Watch the video for Lady Chann's "Sticky Situation"
“The internet is definitely hugely important in helping people get to grips with dancehall,” he continues. “YouTube and MP3s have made Jamaican music massively more accessible than it was when you had to buy 7-inch vinyl from a limited number of record shops. When I started buying dancehall you had to be pretty seriously committed to get hold of new tunes; now they are a couple of clicks away. I guess the lyrics being translatable is perhaps also part of it – and you can watch the dances on YouTube.”
Those dances can be offputting to the uninitiated, as part of dancehall culture involves outrageously sexual and eye-poppingly acrobatic moves. Gabriel (pictured left) reassures the cautiously curious though: “You definitely don't need to know the 'right' moves. It's a personal thing really; you can bubble [low-key dancing] on your own or with a partner, or be more adventurous if you've got the technique. Dancehall dancing can be pretty exhibitionist but dancehalls are also about giving people space to do their own thing. Though I guess if you're trying to pull out moves that you can't really do that can lead to embarrassment!”
Watch grime rapper/producer Wiley perform dancehall lyrics
On whether dancehall can be accepted as part of Britain's wider musical heritage, rather than as a racially segregated niche scene, he is cautiously optimistic. “I definitely don't see it as something that is only for predominantly black audiences,” he insists, “and the very mixed audiences that our nights attract are proof of its very broad appeal. Dancehall is a global music now: Germany and Japan are hugely significant in the international market. Spain and Sweden host massive reggae/dancehall festivals. Jamaican artists are starting to tour throughout Africa and Latin America.
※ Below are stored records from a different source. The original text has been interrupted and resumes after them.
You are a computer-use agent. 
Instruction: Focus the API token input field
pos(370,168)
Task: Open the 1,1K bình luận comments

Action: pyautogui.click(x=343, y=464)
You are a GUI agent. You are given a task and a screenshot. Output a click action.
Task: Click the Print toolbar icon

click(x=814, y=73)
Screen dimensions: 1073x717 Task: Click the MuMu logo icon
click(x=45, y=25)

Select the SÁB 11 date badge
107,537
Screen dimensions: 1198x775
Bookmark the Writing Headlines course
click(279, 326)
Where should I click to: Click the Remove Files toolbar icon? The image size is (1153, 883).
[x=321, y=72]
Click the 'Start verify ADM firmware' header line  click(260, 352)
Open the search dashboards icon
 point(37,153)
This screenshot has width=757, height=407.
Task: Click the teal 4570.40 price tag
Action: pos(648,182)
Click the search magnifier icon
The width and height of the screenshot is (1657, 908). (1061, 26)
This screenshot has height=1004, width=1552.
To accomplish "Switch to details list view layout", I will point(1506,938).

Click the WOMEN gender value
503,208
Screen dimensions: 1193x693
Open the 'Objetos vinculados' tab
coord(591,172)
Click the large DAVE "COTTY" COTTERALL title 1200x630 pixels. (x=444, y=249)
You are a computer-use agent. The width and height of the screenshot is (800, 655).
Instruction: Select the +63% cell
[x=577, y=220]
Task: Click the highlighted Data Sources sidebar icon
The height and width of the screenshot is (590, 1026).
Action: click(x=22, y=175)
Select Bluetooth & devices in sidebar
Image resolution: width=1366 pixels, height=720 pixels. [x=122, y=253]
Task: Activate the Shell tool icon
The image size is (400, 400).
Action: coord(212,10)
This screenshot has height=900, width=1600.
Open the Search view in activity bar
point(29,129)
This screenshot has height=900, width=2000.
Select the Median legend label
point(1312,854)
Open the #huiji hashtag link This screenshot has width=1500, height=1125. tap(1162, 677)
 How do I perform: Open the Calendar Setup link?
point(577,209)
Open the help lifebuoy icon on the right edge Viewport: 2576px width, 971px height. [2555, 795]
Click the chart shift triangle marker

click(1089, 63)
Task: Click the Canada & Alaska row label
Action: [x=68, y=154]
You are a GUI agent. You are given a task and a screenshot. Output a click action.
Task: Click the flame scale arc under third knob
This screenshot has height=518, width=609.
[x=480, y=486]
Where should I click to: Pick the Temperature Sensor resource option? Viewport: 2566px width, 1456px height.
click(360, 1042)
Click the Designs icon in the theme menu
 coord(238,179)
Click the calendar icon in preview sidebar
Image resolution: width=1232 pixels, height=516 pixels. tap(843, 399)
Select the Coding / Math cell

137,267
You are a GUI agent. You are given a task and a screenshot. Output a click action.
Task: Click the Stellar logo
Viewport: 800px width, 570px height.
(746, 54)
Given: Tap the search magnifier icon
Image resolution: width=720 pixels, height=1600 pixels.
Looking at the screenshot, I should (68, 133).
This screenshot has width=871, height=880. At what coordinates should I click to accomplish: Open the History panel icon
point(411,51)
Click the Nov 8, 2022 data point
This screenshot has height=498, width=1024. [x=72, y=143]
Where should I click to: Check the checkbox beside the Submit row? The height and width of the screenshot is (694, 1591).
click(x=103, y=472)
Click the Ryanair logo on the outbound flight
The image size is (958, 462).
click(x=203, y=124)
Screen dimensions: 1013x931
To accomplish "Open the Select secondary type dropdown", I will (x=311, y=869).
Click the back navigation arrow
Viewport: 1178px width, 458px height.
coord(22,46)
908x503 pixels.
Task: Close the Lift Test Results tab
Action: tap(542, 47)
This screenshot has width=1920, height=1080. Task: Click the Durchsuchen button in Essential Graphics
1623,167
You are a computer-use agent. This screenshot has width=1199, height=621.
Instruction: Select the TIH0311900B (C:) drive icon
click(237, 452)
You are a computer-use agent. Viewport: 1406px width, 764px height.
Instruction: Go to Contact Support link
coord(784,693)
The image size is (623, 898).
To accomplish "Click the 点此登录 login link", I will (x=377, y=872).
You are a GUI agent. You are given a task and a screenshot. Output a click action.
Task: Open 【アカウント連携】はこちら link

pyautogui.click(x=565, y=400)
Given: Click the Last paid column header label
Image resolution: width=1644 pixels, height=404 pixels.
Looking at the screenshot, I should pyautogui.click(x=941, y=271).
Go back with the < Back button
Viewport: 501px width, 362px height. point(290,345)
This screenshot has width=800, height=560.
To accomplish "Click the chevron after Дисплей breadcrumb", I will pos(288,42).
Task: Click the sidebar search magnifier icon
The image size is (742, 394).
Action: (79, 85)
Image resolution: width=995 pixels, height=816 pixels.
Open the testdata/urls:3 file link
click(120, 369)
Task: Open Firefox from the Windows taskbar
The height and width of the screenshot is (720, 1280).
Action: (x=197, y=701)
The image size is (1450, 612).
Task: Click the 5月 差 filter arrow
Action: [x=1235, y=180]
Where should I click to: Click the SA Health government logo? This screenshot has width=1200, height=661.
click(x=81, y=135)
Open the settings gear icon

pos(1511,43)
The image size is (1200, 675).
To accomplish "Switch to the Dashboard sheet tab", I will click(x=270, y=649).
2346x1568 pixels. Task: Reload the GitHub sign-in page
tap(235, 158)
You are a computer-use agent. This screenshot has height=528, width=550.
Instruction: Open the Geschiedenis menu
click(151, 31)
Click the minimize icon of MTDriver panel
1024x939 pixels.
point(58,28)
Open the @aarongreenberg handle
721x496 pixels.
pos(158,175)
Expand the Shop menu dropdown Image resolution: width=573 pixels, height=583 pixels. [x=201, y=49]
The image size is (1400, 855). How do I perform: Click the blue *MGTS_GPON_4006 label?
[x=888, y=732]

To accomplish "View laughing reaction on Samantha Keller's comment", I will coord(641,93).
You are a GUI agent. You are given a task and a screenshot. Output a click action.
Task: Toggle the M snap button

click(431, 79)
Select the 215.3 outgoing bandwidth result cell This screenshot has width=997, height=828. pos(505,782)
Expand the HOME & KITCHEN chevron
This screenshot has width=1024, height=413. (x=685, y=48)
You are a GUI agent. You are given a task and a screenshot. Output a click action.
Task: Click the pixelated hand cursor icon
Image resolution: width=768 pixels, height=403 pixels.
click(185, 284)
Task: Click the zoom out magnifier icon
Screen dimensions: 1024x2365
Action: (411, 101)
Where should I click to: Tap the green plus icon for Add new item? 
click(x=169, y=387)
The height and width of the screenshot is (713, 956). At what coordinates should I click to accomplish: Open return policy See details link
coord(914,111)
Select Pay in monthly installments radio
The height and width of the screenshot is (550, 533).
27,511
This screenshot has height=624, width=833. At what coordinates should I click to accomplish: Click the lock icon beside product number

“I'm not sure I see it as another subset of the underground either though, partly because of its huge and diverse appeal, but also because of the huge influence that it's had – and continues to have – on other underground genres. Dancehall underpins UK rave music and the two continue to borrow from and lend to each other. I see them as having a kind of equivalence: dancehall is as broad as UK rave, rather than being another subgenre to add to the list of hardcore, jungle, garage, grime, dubstep and funky.”